Doch selbst dann sollen nur Änderungen an der – rechtlich unverbindlichen – Politischen Erklärung möglich sein, die den Austrittsvertrag ergänzt. Darauf legte Juncker nach seinem „robusten“ Treffen mit May großen Wert. Immerhin waren sich die beiden Politiker am Ende in einem Punkt einig: Sie wollen sich noch im Februar wiedersehen. Vielleicht ist die Atmosphäre dann ja nicht ganz so frostig.

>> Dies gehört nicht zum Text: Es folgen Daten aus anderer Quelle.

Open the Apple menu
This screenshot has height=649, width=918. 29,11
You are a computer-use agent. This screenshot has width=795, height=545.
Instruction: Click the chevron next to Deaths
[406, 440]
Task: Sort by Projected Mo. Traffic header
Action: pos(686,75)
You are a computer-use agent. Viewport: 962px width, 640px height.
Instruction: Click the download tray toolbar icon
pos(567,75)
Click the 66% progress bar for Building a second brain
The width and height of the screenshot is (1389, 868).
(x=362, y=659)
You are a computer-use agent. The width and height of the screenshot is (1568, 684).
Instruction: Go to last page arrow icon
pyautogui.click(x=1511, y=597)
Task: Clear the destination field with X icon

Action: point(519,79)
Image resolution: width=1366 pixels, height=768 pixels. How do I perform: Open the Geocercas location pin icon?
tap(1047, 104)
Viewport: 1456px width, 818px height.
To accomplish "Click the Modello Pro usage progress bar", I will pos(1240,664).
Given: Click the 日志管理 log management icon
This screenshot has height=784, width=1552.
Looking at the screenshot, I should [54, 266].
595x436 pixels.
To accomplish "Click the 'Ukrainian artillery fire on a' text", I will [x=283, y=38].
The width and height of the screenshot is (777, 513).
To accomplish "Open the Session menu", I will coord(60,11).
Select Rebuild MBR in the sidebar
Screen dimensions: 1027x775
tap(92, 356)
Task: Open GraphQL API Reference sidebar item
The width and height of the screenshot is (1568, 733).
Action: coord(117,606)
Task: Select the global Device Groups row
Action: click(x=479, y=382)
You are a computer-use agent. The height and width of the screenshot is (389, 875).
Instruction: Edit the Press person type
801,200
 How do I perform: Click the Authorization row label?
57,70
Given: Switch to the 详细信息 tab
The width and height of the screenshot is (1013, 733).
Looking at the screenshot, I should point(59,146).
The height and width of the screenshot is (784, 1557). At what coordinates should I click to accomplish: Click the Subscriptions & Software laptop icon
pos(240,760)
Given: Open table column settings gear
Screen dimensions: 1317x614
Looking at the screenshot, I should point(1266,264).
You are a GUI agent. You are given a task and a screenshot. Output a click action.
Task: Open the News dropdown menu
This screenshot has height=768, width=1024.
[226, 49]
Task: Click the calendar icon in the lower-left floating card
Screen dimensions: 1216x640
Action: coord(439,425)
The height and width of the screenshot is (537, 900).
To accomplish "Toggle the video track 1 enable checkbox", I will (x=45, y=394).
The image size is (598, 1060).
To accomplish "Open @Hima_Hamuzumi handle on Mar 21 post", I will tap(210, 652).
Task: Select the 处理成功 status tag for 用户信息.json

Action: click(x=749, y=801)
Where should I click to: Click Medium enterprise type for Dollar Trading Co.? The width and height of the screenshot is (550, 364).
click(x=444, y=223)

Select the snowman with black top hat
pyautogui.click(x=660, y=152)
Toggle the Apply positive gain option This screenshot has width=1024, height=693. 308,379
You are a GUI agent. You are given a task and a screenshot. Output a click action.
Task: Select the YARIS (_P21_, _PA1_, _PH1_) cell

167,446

Für alle Fälle bereitet sich die EU jedoch weiter auf ein Scheitern der Gespräche und einen „harten Brexit“ ohne Abkommen vor. EU-Haushaltskommissar Günther Oettinger (CDU) denkt bereits über einen Emergency-Plan nach. Großbritannien würde dabei nach dem EU-Austritt am 29. März weiter in den europäischen Haushalt einzahlen. Im Gegenzug würde die EU ihrerseits weiter Zahlungen etwa für Forscher oder Landwirte leisten, sagte Oettinger. Dieses Angebot sei „ein kleines Austrittsabkommen“, fügte er hinzu. Allerdings ist völlig offen, ob sich London nach einem harten Bruch noch darauf einlassen würde.

alois
8. Februar 2019 - 20.28

Das britische Volk will eigentlich gar keinen Brexit.May scheint auf diesen Ohren taub zu sein.Aber welcher Politiker verliert schon gerne auf diese Art und Weise seinen hochdotierten Platz!! Go home Madame MAY!!

Nairam
8. Februar 2019 - 11.03

Ich habe bereits 2016 gesagt, dass das Irland-Problem (Nordirland zugleich in und außerhalb der EU) keine Lösung besitzt. Doch statt sich das von Anfang an klarzumachen, hat man erst ein 600-Seiten-Konvolut ausgearbeitet und das unlösbare Problem bis jetzt vor sich hergeschoben. Im schlimmsten Fall kommt der harte Brexit, Irland muss die EU-Außengrenze schützen, und dann haben wir die Grenze auf der irischen Insel. Außer Spesen nichts gewesen.